MassHealth is the name for the Massachusetts Medicaid program that offers free or low-cost healthcare or health insurance to low and moderate-income households within the state. Eligibility for MassHealth is based on household size and income.
Massachusetts considers any money you make from employment to be working income. This includes the wages your employer pays you plus tips and bonuses, or your earnings from self-employment after qualified deductions for business expenses. When you apply for MassHealth benefits, you must provide details about your employer, how long you have been employed and how much you earn. You'll also need to provide proof of your income. Your W-2s, or tax returns from the previous year, and pay stubs are acceptable documentation.
Nonworking income is also factored into your eligibility for MassHealth. Nonworking income includes unemployment compensation and rental income, as well as alimony, child support, workers' compensation and dividends or interest payments. Annuities, pensions, trusts, veteran's benefits and retirement income also need to be reported with supporting documentation. If you receive Social Security or SSI, it needs to be reported, but you do not have to provide proof.
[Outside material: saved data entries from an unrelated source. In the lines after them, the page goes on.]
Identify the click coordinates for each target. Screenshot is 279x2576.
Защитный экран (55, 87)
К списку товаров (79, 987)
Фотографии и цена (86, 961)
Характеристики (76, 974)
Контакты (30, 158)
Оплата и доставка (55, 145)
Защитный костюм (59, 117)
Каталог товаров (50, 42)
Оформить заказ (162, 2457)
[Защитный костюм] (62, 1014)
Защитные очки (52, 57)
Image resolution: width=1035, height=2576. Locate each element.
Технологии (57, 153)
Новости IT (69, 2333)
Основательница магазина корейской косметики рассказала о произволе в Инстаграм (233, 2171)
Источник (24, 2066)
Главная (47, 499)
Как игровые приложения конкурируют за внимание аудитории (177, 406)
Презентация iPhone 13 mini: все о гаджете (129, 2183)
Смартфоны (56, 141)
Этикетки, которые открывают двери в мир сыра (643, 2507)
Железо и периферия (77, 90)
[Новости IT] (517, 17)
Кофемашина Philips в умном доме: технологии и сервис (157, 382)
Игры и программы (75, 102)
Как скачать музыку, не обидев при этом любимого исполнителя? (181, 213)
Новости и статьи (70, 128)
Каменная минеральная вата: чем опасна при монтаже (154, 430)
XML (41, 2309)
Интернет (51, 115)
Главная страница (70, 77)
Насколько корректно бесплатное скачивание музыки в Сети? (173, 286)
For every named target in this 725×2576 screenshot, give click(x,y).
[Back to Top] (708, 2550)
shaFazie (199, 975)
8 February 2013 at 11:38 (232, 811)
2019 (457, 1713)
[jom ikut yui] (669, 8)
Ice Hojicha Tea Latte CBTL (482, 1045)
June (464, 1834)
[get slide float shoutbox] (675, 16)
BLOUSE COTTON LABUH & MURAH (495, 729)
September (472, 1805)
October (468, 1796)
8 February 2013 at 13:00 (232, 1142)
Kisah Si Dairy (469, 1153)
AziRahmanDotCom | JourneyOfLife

If you are under age 65, or over age 65 and eligible for SSI, there are no asset limits when you apply for MassHealth. For anyone else over age 65, the value of your assets can affect your eligibility. In general, your home, one vehicle and prepaid funeral or burial arrangements are not counted. The state does consider the value of any additional property or vehicles; your pension and retirement funds, if you can access the money; the cash value of life insurance policies and bank accounts as assets. The asset limit varies according to the MassHealth plan you're applying for: for MassHealth Standard, Essential and Limited, you can have up to $2,000 in assets; for the MassHealth Buy-In Program, you can have up to $6,600 in assets.
In determining eligibility, MassHealth compares your income to the income thresholds established by the Office of Health and Human Services. As of 2011, a family of four must earn less than $891 per month, or $10,692 annually, which is approximately 50 percent of the federal poverty level. However, if your income is higher, you may still qualify for other health insurance assistance programs in Massachusetts. There are special programs designed to cover children, pregnant women, disabled residents, certain people over age 65 and people who have been unemployed for a long time or who cannot get insurance through their employer.